At the crossing of those two perceptions, we want to propose the “Sound like home?” three days workshop with refugees, artists and anyone who is interested and a final public walk. The goal is to make visible and accessible the psychological and cultural gap experienced by refugees inhabiting European cities, and how this is becoming one of the most interesting and underrated emerging cultural visions of Europe, that should help us understanding how our cities are changing.
Stalker will lead a participatory workshop giving to the partecipants the tools and strategies that employ direct unedited forms of cooperative documentation to raise a better self-awareness of their community and of their environment; stressing the idea that participation in the walks is an active way to experience the city.

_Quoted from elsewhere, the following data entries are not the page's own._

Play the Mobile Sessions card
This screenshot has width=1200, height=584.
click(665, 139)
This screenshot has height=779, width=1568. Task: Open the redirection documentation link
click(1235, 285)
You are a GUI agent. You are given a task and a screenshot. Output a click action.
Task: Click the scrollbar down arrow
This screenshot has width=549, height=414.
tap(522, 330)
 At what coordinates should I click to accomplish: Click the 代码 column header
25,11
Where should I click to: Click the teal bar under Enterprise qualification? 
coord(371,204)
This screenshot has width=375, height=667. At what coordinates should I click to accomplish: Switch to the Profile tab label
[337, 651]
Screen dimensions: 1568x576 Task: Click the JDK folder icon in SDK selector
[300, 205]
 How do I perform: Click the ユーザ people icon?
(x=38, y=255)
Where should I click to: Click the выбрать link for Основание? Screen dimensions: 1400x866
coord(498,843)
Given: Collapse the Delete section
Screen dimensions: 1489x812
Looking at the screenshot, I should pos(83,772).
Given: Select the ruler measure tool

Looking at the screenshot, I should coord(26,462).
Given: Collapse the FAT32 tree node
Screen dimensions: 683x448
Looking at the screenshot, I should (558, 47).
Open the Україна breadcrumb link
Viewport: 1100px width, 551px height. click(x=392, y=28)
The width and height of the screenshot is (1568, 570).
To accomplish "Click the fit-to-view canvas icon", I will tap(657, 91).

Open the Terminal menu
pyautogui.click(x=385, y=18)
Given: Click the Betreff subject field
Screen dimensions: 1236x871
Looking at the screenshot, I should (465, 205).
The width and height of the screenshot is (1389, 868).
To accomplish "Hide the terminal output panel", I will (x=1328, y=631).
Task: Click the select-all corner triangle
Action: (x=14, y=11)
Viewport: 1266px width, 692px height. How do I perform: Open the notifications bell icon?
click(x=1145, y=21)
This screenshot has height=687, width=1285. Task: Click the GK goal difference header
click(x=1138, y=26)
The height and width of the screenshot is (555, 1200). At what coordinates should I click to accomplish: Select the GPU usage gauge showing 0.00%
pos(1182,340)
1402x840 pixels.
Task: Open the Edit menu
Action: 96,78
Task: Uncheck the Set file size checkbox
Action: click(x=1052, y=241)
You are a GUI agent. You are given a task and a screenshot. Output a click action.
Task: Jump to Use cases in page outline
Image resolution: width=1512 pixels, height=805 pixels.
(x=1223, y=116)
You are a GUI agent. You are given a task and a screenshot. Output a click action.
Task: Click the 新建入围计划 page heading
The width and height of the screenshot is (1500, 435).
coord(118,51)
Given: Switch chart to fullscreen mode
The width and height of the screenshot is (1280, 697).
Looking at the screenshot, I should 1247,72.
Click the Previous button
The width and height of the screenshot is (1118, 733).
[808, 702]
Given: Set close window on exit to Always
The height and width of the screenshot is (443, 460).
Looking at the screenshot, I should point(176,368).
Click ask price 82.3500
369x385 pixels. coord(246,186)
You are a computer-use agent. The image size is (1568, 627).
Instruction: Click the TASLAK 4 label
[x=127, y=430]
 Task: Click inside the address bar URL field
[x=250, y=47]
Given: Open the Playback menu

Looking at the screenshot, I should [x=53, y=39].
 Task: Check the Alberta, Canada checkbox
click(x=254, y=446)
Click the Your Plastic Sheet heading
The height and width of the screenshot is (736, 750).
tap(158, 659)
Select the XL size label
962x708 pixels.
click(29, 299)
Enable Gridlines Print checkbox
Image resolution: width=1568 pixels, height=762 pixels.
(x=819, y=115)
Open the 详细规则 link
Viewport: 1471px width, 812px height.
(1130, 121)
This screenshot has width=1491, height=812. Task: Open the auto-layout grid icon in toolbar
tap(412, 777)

Whilst on the walk you are not passive being led by a guide but you become an essential element of the walk and an active participant in debates about the city underlining the cooperation of its users to generate collective values.
Following the practice of reciprocal learning, the strategies to approach the territory will be defined together with the partecipants at the beginning of the workshop giving to everyone the autonomy to build paths and program; key elements will be casual encounters and spontenous chances of possibility and opportunity which will be the contents of the final narration of the public walk.
The preparatory workshop seeks to collectively explore the ongoing social and urban transformation of the urban space in the city of Brussels, facing and debating together the key words that are defining the today metropolitan areas, urban/rural, us/others, past/future, citizens/institution.

The workshop will be mainly on field.
The workshop will be mainly in English and French.
The workshop is open to refugees and anyone interested in facing refugees issues, experiencing
the proposed practice of crossing and debating on key words about the city of Brussels.